■ Your objective
List every page number cited in the passage about Roberts's book.

■ Provided passage

-=-=-

Reading the book during a short-term assignment in Kenya, I found Chapter 6, 'The end of hunger' particularly poignant. It begins with a case study of a subsistence farmer in Kenya whose story serves as a metaphor for the failures of the global economy and skewed agricultural policies of both industrialised countries and his own. To turn the situation around, Kenya needs heavy investments in early childhood nutrition, AIDS prevention and treatment, and, for its farmers, 'access to bank loans, irrigation systems and technologies, farm extension services, and the rest of the infrastructure that Western farmers take for granted…' (p. 164). However, according to Roberts, 'we also understand that food insecurity comes not simply from bad government, fickle aid strategies, and post-colonialism, but also from the pressures of a burgeoning population coming up against natural constraints such as poor soils, scarce water, and a changing climate. In this, it is possible to imagine the crisis in Kenya not as a vestige of our food history but as a vision of our food future' (p. 174).

The vision of our food future seems bleak indeed. It is based on 'a system so focused on cost reduction and rising volume that it makes a billion of us fat, lets another billion go hungry, and all but invites food-borne pathogens to become global epidemics…' (p. 207). At the same time, arable land grows scarcer, inputs like pesticides and fertilisers are increasingly expensive, soil degradation proceeds at alarming rates, water supplies are rapidly depleting, and the rising price of petroleum calls into question the entire agribusiness model.

On the more optimistic side, Roberts presents the argument of those who believe that transgenic crops and the power of science and technology will once again save the day, or at least delay the impending disaster. 'Innovations are coming that will completely transform food production' (p. 240), say enthusiasts. For example, Monsanto claims that the transgenic corn of the future will be capable of yields of 300 bushels/acre and more, compared with common yields of 200 bu/a today. These optimists, including many economists and food-policy experts, further believe that the food economy is more or less self-correcting. In recent history, food shortages have tended to result in higher food prices, inducing new technologies that bring on additional supplies, 'pushing the Malthusian monster back into its box' (p. 241).

-=-=-

■ Supplied records
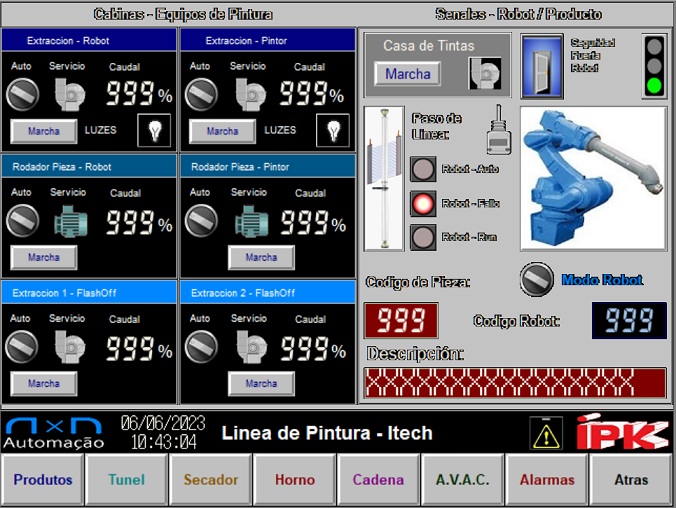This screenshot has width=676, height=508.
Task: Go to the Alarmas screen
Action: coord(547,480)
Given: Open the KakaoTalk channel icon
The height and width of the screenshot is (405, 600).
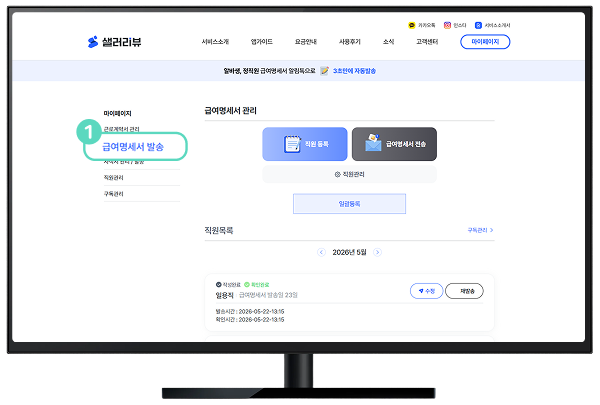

-=-=-

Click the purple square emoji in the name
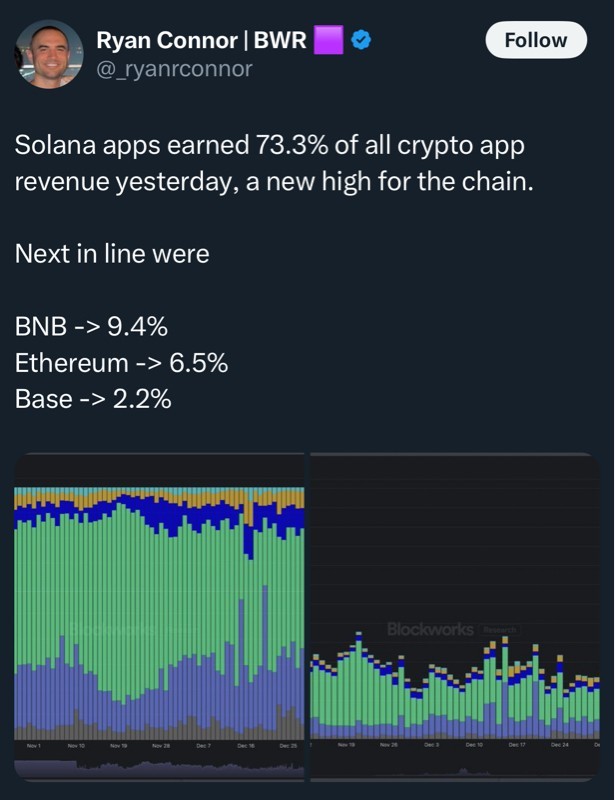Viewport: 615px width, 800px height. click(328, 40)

-=-=-

■ Solution for this problem
164, 174, 207, 240, 241